次のスライドは補足になるのですけれども、もともとPCB含有塗膜は高濃度PCB廃棄物という概念として整理されていたのですけれども、塗膜の処理の需要が近年非常に拡大してきたこともありまして、私どものほうで昨年実証試験を行いました。その結果、1,100℃以上で焼却処理することによって環境上有害な物質を出さずに処理できるということが知見として得られましたので、今年の冒頭に低濃度と高濃度の基準の改正を行っております。これによりまして、本年度から環境大臣が認定した無害化処理施設でPCB含有塗膜の処理が随時進められていくという体制を構築したところです。
次のスライドですけれども、ここからはその無害化処理認定による廃棄物処理をどのような体制で行っているかということを御説明させていただきます。
次のスライド、9枚目ですけれども、現状、無害化処理認定施設は33の事業者さんに認定しております。大きく焼却方式と洗浄方式がございまして、PCB塗膜は可燃性PCB廃棄物になりますので、焼却方式によって処理していくこととなっております。
それとは別に、都道府県が許可を出されることによって処理を行うことができる事業者さんも3事業者さんいらっしゃるというのが全体の規模感でございます。
次のスライド、10枚目に、そういった事業者さんが国内にどのように配置されているかという説明があるのですけれども、PCB含有塗膜は、各吹き出しの中の汚染物というカテゴリーになります。ですので、ここで汚染物と書かれている業者さんによってPCB廃棄物の処理がされていくということになります。
1枚めくっていただきまして、こちらは参考なのですけれども、PCB塗膜以外にも無害化認定施設で処理しているものがございまして、そちらについても同様に日本各地の事業者さんによって処理されているという説明でございます。
12枚目からは、PCB含有塗膜の調査を環境省において行っておりますので、その状況について御説明させていただければと思います。
めくっていただいて、背景になりますけれども、PCBは一部塗料の可塑剤として添加されていたことが知られております。特に海岸沿いとかの腐食環境下において使用されている事例が多いようでして、そういったものが当時塗装された道路橋とかから現状検出されています。
冒頭に申し上げましたとおり、PCB廃棄物はPCB特措法という法律に基づいて令和9年までの処分が義務付けられておりますので、国内において現状どの程度PCB含有塗膜が存在するかということを環境省において調査いたしました。

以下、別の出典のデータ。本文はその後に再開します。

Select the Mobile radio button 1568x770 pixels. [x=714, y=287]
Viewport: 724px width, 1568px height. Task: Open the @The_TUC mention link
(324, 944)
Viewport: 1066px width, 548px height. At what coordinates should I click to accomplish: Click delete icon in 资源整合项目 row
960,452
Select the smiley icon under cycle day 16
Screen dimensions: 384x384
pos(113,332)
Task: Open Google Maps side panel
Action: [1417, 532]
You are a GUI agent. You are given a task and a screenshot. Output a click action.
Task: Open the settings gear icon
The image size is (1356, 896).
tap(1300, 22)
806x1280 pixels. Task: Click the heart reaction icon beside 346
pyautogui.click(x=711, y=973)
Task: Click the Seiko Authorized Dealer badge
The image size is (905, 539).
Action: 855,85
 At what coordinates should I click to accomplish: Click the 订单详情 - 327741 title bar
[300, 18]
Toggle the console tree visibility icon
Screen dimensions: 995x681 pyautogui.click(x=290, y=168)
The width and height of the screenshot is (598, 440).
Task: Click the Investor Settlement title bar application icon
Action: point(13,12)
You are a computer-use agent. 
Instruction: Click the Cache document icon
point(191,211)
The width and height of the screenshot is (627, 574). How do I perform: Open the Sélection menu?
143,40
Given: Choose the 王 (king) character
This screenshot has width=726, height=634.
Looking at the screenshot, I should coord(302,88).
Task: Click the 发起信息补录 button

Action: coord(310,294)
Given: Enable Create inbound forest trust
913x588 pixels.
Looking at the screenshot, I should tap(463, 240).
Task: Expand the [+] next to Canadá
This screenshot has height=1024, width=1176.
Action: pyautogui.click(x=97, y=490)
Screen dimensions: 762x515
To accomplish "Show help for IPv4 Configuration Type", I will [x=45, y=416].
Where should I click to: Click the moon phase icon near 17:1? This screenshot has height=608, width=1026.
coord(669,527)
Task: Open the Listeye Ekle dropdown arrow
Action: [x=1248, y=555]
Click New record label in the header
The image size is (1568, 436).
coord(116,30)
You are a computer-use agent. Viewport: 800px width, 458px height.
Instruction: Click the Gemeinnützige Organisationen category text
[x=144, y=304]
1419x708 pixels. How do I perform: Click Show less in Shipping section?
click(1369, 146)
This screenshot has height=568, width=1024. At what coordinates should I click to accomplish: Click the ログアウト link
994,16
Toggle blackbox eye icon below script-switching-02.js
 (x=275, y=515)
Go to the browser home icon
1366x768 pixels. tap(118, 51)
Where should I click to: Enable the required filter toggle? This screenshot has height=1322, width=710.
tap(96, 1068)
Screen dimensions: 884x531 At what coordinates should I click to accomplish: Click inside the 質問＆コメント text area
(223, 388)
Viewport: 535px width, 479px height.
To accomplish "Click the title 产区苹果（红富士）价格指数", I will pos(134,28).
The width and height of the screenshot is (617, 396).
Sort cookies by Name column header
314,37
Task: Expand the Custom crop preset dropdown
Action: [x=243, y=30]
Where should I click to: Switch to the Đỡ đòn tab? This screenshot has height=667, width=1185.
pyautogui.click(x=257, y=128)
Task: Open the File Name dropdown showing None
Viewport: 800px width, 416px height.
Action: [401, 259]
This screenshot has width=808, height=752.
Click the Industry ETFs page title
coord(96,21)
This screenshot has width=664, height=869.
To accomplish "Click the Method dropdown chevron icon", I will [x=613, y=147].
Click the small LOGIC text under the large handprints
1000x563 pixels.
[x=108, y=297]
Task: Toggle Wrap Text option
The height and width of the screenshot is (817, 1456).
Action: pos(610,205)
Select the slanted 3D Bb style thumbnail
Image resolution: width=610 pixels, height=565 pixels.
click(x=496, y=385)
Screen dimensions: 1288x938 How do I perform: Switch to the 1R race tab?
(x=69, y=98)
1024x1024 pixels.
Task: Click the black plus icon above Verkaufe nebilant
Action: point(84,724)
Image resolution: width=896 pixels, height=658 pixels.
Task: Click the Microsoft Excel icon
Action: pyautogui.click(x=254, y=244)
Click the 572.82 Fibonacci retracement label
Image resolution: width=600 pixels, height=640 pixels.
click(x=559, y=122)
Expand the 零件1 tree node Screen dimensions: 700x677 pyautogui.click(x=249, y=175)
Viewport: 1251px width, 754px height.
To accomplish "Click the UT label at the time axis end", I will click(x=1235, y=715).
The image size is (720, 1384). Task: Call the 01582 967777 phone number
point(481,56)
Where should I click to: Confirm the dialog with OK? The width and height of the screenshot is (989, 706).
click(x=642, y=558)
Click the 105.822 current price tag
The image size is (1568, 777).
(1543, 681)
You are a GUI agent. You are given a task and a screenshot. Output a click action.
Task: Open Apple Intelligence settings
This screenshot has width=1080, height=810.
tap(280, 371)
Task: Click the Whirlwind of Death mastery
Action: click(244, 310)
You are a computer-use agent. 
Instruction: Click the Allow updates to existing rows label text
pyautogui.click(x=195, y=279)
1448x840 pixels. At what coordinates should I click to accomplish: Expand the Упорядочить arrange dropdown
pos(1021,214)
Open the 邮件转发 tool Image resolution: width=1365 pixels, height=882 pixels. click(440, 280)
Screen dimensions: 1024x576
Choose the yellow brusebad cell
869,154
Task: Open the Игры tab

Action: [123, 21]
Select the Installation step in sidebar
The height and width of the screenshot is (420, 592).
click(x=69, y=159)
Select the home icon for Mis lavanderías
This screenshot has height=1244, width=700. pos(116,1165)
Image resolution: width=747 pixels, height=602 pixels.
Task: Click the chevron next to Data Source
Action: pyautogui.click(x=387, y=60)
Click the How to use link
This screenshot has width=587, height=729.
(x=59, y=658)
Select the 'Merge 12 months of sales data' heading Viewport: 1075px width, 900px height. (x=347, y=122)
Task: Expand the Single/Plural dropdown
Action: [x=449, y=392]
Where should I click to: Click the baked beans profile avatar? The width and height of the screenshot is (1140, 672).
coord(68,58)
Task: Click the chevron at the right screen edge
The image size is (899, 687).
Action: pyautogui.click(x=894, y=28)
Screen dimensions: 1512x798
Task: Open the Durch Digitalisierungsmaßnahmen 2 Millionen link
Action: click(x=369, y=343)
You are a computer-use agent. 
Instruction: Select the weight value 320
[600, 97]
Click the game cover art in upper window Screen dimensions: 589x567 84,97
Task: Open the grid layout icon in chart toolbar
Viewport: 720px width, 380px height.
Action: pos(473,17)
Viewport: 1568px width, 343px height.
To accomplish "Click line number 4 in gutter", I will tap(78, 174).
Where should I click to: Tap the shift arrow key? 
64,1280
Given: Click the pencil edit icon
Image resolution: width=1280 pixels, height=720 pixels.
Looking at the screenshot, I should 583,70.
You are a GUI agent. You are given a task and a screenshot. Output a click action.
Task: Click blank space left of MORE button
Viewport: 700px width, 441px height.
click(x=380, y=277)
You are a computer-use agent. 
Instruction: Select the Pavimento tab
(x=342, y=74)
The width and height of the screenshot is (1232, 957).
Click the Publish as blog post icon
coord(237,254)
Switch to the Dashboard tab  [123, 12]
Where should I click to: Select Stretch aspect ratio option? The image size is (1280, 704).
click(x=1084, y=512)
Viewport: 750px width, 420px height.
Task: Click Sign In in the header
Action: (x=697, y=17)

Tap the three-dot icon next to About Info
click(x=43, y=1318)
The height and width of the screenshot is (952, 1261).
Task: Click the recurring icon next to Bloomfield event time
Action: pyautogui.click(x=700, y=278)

次のスライドをめくっていただいて、その調査対象施設になります。
ここに写真のあるような施設が現状の実績からPCB含有塗膜が使われていることが判明していたり、当時の塗装の仕様書上PCB含有塗膜が使われている可能性があるとされたものがここに挙げられておりまして、これらを調査対象として調査が行われました。
めくっていただきますと、15枚目ですけれども、どのように調査を行ったかの概要でございます。
本当は今年度の6月末時点の結果を取りまとめる予定だったのですけれども、コロナウィルスの関係等ございましてまだそちらの情報が取りまとまっておりませんので、古い情報で恐縮ですけれども、平成31年3月末時点の状況を本日は御紹介させていただきます。
各自治体さんとか国の省庁とか民間事業さんに情報をいただいたのがこの丸1~丸3に掲げている事項ですが、そもそも調査対象施設がどのぐらいあるのか。具体的には前のスライドで御説明したような各橋梁等の施設のうち、昭和41年~昭和49年に建設・塗装されたものを対象にしておりますので、その数がどのぐらいあるかということが1点目。
2点目としまして、そういった施設の中でも、当時の仕様書を見るとPCBが使われていないことが明確化できるものがございますので、そういったものを除いた後、まだPCBが含まれる可能性があるものとしてサンプル調査を行う必要があるものの数量を御報告いただいています。
それと別途、事業者さんが既に塗膜を除去されて、バックヤードで塗膜を保管されていらっしゃるような事例もございますので、その数が幾らあるかというのを3点目として確認いたしました。
次のスライドですけれども、結果として調査対象施設がどのぐらいの規模感なのかということの説明がこちらです。
各省庁とか地公体とか民間事業者さんを全て合わせまして、512の機関・事業者において2万5,200の調査対象施設が存在し、その中で最もパーセンテージが高かったのは地方自治体さんで、63%という結果でした。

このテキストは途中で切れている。